AUFGABE 1:
Erkläre anhand des Berichts über Portugal, warum die UN-Sonderberichterstatterin über die Unabhängigkeit von Richtern und Anwälten nach ihrem Besuch Anfang 2015 besorgt war. Antworte in ein bis drei Sätzen.
AUFGABE 2:
Setze den Bericht über die Menschenrechtslage in Portugal nach seinem letzten Satz fort.

TEXTAUSZUG:
<<<<
Amnesty International Report 2015/16 - The State of the World's Human Rights - Portugal

 

Roma und Personen afrikanischer Herkunft waren weiterhin von Diskriminierung betroffen. Es gab erneut Berichte über exzessive Gewaltanwendung durch die Polizei. Die Haftbedingungen waren immer noch unzureichend.

Hintergrund

Nach einem Besuch im Januar / Februar 2015 äußerte die UN-Sonderberichterstatterin über die Unabhängigkeit von Richtern und Anwälten die Sorge, steigende Gerichts- und Anwaltskosten könnten dazu führen, dass Menschen, die aufgrund der Wirtschaftskrise in Armut lebten, nicht zu ihrem Recht kämen. Das Verfassungsgericht urteilte, dass einige Sparmaßnahmen der Regierung, die sich auf wirtschaftliche und soziale Rechte aus-wirkten, verfassungswidrig seien.

Folter und andere Misshandlungen

Es gingen Berichte über exzessive und unnötige Gewaltanwendung durch die Polizei ein. Die Bedingungen in den Gefängnissen waren nach wie vor unzureichend.

Im Mai 2015 wurde ein Polizeibeamter dabei gefilmt, wie er am Fußballstadion von Guimarães einen Mann verprügelte - vor den Augen der beiden Kinder und des Vaters des Opfers. Das Video zeigt einen Polizeibeamten, der einen offenbar friedlichen Fußballfan zu Boden stößt und ihn mehrfach mit einem Schlagstock traktiert, während die Kinder zurückgehalten werden. Außerdem ist zu sehen, wie derselbe Beamte dem Vater des Opfers zweimal ins Gesicht schlägt, als dieser versucht, die Prügel zu stoppen. Nach Angaben des Innenministeriums wurde der Beamte für 90 Tage vom Dienst suspendiert, und es wurde ein Disziplinarverfahren eingeleitet.

Flüchtlinge und Asylsuchende

Von den 44 Flüchtlingen, die 2014 im Rahmen des Resettlement-Programms nach Portugal kommen sollten, befanden sich 2015 erst 39 im Land. Von den Flüchtlingen, die für 2015 ausgewählt wurden, war bis zum Jahresende noch keiner eingetroffen. Außerdem sagte Portugal zu, im Rahmen des Umverteilungsprogramms innerhalb der EU in den kommenden zwei Jahren 4574 Asylsuchende aufzunehmen, die in Italien und Griechenland angekommen waren. Ende des Jahres waren aber erst 24 Personen umverteilt worden.
>>>>
AUSGELESENE ZEILEN:
<<<<
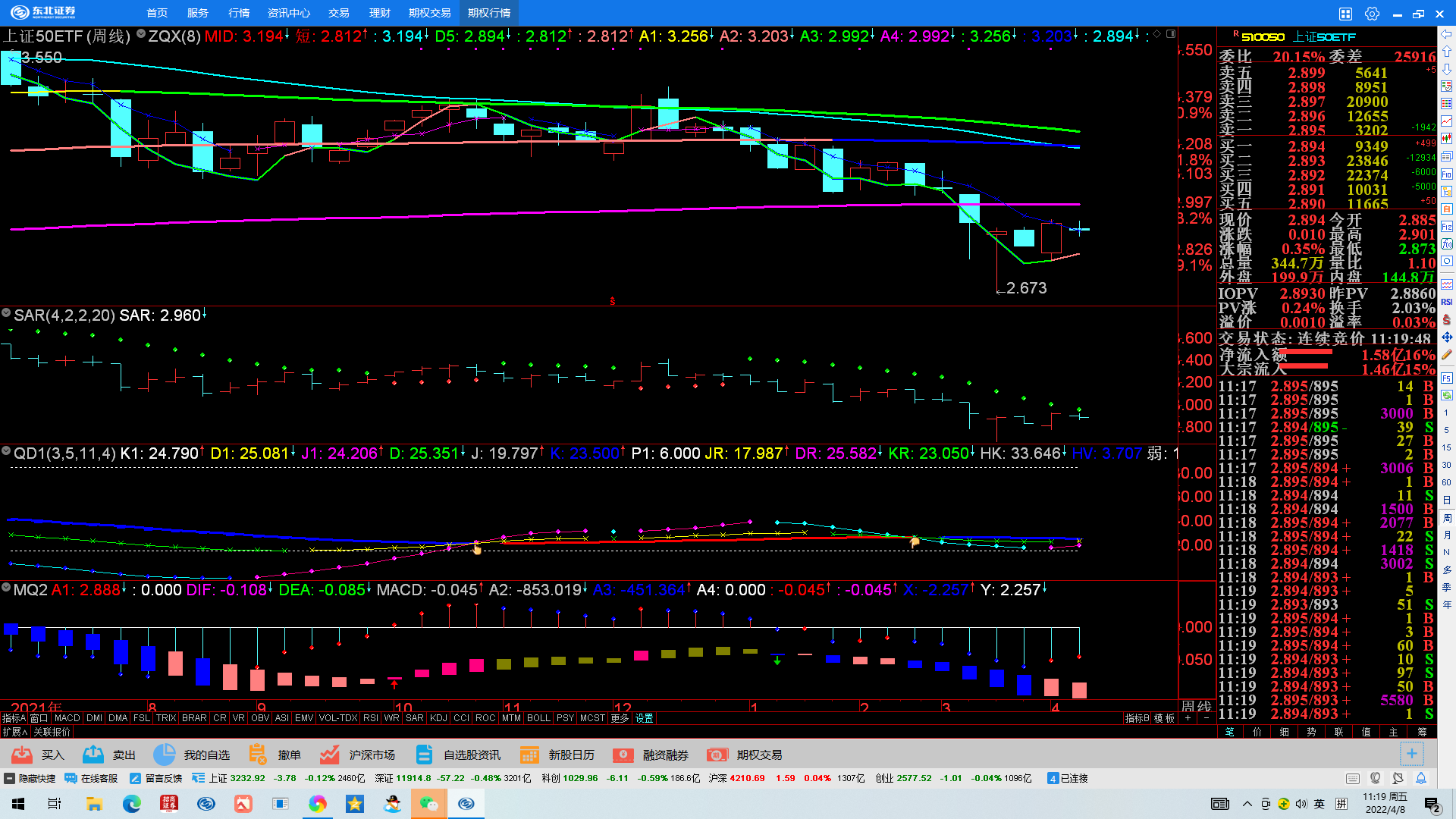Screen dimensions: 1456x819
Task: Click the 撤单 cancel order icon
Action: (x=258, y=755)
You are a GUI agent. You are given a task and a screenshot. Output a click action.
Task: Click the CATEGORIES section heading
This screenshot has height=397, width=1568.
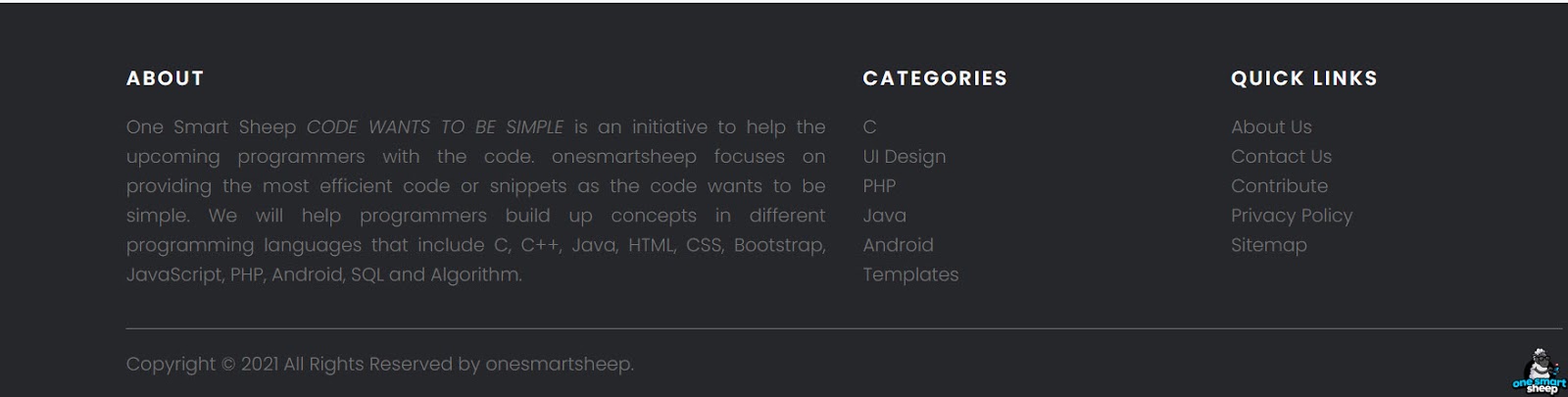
>>>>
LÖSUNG 1:
Sie befürchtete, dass steigende Gerichts- und Anwaltskosten Menschen, die wegen der Wirtschaftskrise in Armut lebten, daran hindern könnten, zu ihrem Recht zu kommen.

LÖSUNG 2:
Nach Angaben des portugiesischen Flüchtlingsrats war das Aufnahmezentrum für Flüchtlinge in der Hauptstadt Lissabon nach wie vor überfüllt.

Diskriminierung

Roma
Aus mehreren Orten wurde über die Diskriminierung von Roma berichtet.
Im Juli 2015 verbot der Bürgermeister von Estremoz Angehörigen der Roma aus dem Viertel Quintinhas die Nutzung städtischer Badeeinrichtungen, nachdem Bewohner dieses Viertels für Zerstörungen verantwortlich gemacht worden waren. Die Kommission für Gleichstellung und gegen Rassendiskriminierung legte Rechtsmittel gegen die Entscheidung ein. Ende 2015 war darüber noch nicht entschieden.

Personen afrikanischer Herkunft
Es gab nach wie vor Berichte über rassistische Diskriminierung und unnötigen Gewalteinsatz der Polizei gegenüber Personen afrikanischer Herkunft.

Im Februar 2015 berichteten fünf junge Männer afrikanischer Herkunft, sie seien auf der Polizeiwache in Alfragide von Beamten geschlagen und rassistisch beschimpft worden, nachdem sie sich über die exzessive Anwendung von Gewalt bei einer Festnahme im Viertel Alto da Cova da Moura beschwert hatten, die am selben Tag stattgefunden hatte. Ihre Verletzungen wurden medizinisch behandelt. Sie erhielten Anklagen wegen Widerstands und Nötigung eines Beamten. Die Ermittlungen zu den Misshandlungsvorwürfen waren Ende 2015 noch nicht abgeschlossen.

Rechte von Lesben, Schwulen, Bisexuellen, Transgeschlechtlichen und Intersexuellen

Im Dezember 2015 wurde ein neues Gesetz verabschiedet, das es gleichgeschlechtlichen Paaren erlaubt, Kinder zu adoptieren.

Gewalt gegen Frauen und Mädchen

Nach Angaben der NGO União de Mulheres Alternativa e Resposta wurden bis 20. November 2015 insgesamt 27 Frauen getötet; außerdem gab es 33 versuchte Morde. Die Täter waren zumeist Personen, zu denen die Frauen eine enge Beziehung hatten.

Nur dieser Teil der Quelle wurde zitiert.